> [Document excerpt]

>>

Monday, April 28, 2008

Our Baby is the Best Baby

Sorry, everyone else and your baby. I've been considering this for a while, weighing the facts, tabulating the polls, consolidating results and aggregating the aggregates, and the conclusion is inescapable: Our Baby is the Best Baby.

The evidence-

1. I am certain he is in a High Percentile. Possibly even a Top High Percentile. Maybe even #1 Top High Percentile.
2. Look at the picture below, the one where I'm holding him and he's smiling and wearing the awesome pants. There is no argument against that picture.
3. He's a genius. Today he made a noise that sounded like "Gah!" This is undoubtedly an Advanced Noise.
4. Look at that picture again.

Told you.

Thursday, April 24, 2008

More baby pix

Tuesday, April 22, 2008


There is a debate in this country about cosleeping - the practice of letting your child sleep in the bed with you. Basically, there are two camps. One group insists that it's more natural, it's commonplace in just about every other culture outside the West, it's better for babies (they grow up to be more secure toddlers), and parents who cosleep will get more - and better -sleep. The other group insists that cosleeping is dangerous, that it leads to dependence, it's worse for babies, and that parents who do not cosleep will get more - and better - sleep.
In my experience with this kid, I'm finding that both sides have valid points. When Bryce is in bed with us, he sleeps beautifully. He wakes up very infrequently, never cries, and goes back to sleep almost instantly once his needs are met. Meeting his need for feedings is also super easy: I roll over and there he is. No need to get out of bed at all - unless of course we're talkin' diaper change. But that's becoming less frequent as he gets older. On the other hand, when he's in his bassinet, I sleep beautifully... until he wakes me up crying and I have to get out of bed to feed him. It's also a lot more difficult to get him back to sleep.
Probably what's going to happen is a continuation of this cosleeping business until he's sleeping through the night - followed by a gradual transition into the crib.
If anyone has experience with this, I'd love to hear about it...

Monday, April 21, 2008

Stupidity is its Own Punishment

It is Also Hilarious

So, I've decided to garden. Pumpkins, corn, sunflowers, stuff that grows pretty easily out here and that we can eat. Unfortunately, the former owners of the house, in a bid to increase saleability, landscaped the yard in what I like to call Parking Lot Chic- bare gravel and straight lines, a war declared against growing things. In order to accomplish this, they had to put down a landscape cloth over the whole area. If you haven't encountered one of these, it's essentially a fibrous sheet that goes beneath your top layer of dirt in order to inhibit volunteer plant life, and if you want to grow anything yourself that requires more than a half inch of earth, you have to hack through it. Therein lies the slapstick.

<<

> [Recorded information]
>>

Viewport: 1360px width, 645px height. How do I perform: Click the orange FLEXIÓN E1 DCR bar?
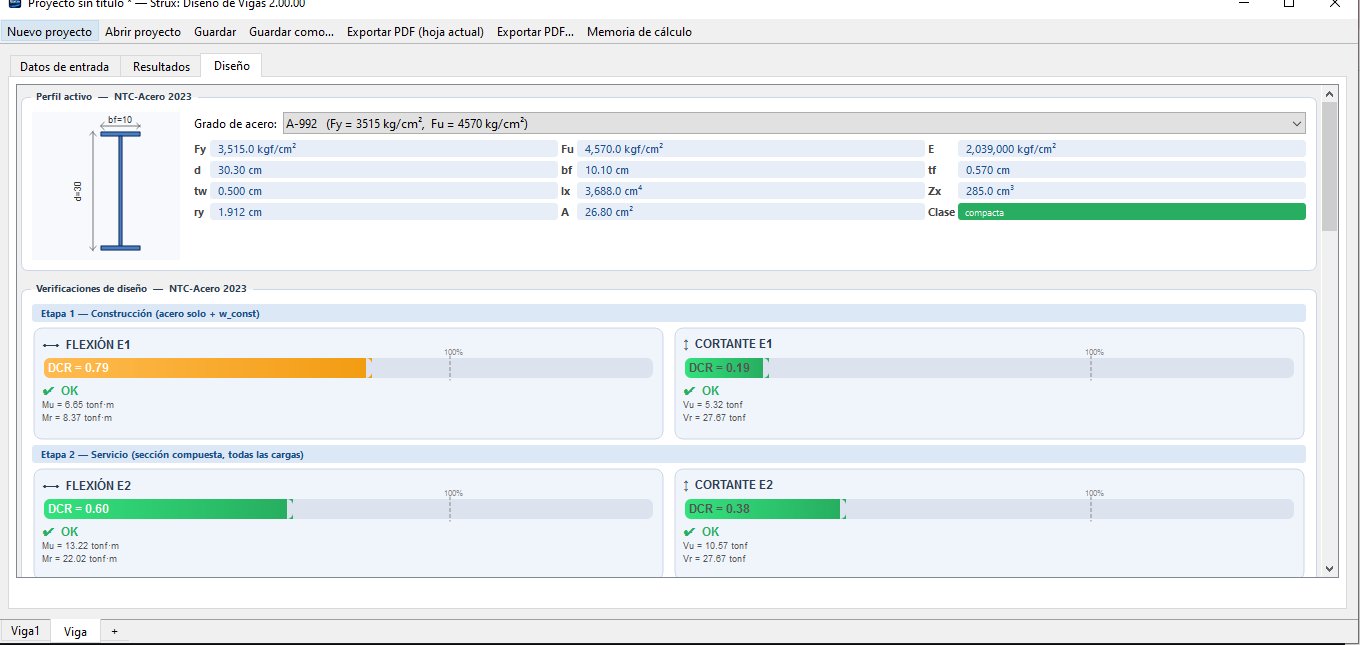pyautogui.click(x=207, y=368)
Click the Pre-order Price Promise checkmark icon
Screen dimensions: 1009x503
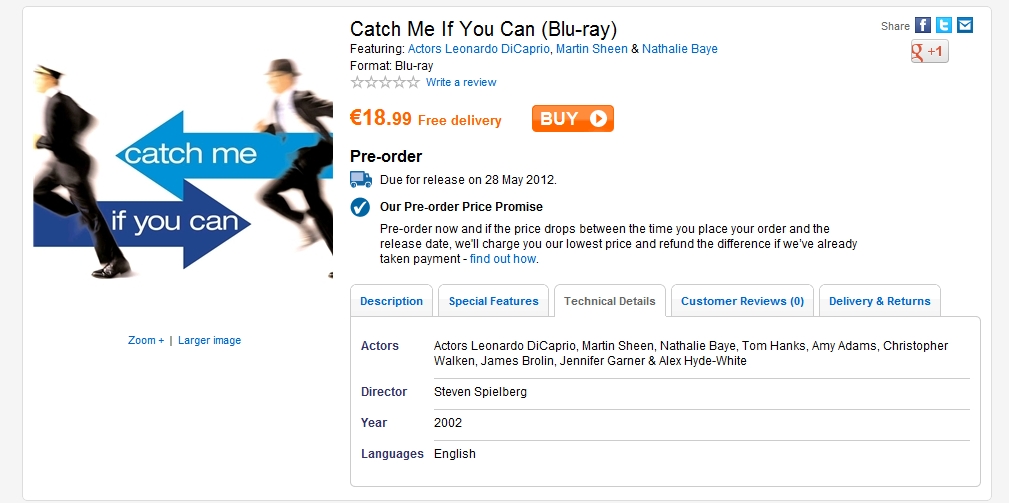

<<

> [Exercises]
**A)** From the blog excerpt, copy the passage starting at "2. Look at the" and ending at "against that picture.".
**B)** Answer these questions using the blog excerpt:
(i) What noise did the baby make that the writer calls an Advanced Noise?
(ii) What is the baby's name in the entry about cosleeping?
(iii) Which three crops does the writer name when deciding to garden?

> [Solution set]
**A)**
2. Look at the picture below, the one where I'm holding him and he's smiling and wearing the awesome pants. There is no argument against that picture.

**B)**
(i) "Gah!"
(ii) Bryce
(iii) Pumpkins, corn and sunflowers